The GRK2 Overexpression Is a Primary Hallmark of Mitochondrial Lesions during Early Alzheimer Disease

1Department of Pathology, Case Western Reserve University, Cleveland, OH 44106, USA
2Department of Biology, College of Sciences, University of Texas at San Antonio, San Antonio, TX 78249-1664, USA
3Electron Microscopy Research Center, College of Sciences, University of Texas at San Antonio, San Antonio, TX 78249-1664, USA
4Department of Cytology, Histology and Embryology, Azerbaijan Medical University, Baku AZ10-25, Azerbaijan
5Department of Psychiatry, Wroclaw Medical University, Wroclaw 50-229, Poland
6School of Health Science and Healthcare Administration, University of Atlanta, Atlanta, GA 30360, USA

Received 17 September 2009; Accepted 16 November 2009

Academic Editor: Janusz K. Rybakowski

Copyright © 2009 Mark E. Obrenovich et al.

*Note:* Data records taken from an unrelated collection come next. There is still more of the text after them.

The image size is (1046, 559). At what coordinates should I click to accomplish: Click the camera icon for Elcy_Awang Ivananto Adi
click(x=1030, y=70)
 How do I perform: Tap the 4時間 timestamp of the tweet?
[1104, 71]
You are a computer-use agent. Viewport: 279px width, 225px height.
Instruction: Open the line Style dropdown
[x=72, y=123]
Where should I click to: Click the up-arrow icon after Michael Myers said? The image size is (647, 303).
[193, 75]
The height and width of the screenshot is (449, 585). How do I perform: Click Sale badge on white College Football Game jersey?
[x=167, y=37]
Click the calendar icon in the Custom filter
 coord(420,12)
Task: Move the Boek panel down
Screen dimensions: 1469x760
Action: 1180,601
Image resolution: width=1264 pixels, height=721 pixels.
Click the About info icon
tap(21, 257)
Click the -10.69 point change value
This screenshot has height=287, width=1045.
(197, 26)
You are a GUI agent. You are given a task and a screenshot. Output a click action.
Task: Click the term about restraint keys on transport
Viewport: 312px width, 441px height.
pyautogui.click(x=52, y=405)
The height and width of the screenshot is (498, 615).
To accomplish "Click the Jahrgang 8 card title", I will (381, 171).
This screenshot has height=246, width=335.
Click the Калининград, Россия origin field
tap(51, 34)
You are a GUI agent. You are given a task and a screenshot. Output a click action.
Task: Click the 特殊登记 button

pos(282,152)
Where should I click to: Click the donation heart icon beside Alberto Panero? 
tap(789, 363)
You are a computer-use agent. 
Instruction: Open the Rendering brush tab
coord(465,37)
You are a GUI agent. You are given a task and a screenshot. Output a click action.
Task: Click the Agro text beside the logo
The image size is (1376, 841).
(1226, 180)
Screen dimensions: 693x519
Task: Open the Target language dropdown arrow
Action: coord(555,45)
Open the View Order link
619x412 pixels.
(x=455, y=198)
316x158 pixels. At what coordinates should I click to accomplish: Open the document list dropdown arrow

This is an open access article distributed under the Creative Commons Attribution License, which permits unrestricted use, distribution, and reproduction in any medium, provided the original work is properly cited.

Abstract

Increasing evidence points to vascular damage as an early contributor to the development of two leading causes of age-associated dementia, namely Alzheimer disease (AD) and AD-like pathology such as stroke. This review focuses on the role of G protein-coupled receptor kinases (GRKs) as they relate to dementia and how the cardio and cerebrovasculature is involved in AD pathogenesis. The exploration of GRKs in AD pathogenesis may help bridge gaps in our understanding of the heart-brain connection in relation to neurovisceral damage and vascular complications of AD. The a priori basis for this inquiry stems from the fact that kinases of this family regulate numerous receptor functions in the brain, myocardium and elsewhere. The aim of this review is to discuss the finding of GRK2 overexpression in the context of early AD pathogenesis. Also, we consider the consequences for this overexpression as a loss of G-protein coupled receptor (GPCR) regulation, as well as suggest a potential role for GPCRs and GRKs in a unifying theory of AD pathogenesis through the cerebrovasculature. Finally, we synthesize this newer information in an attempt to put it into context with GRKs as regulators of cellular function, which makes these proteins potential diagnostic and therapeutic targets for future pharmacological intervention.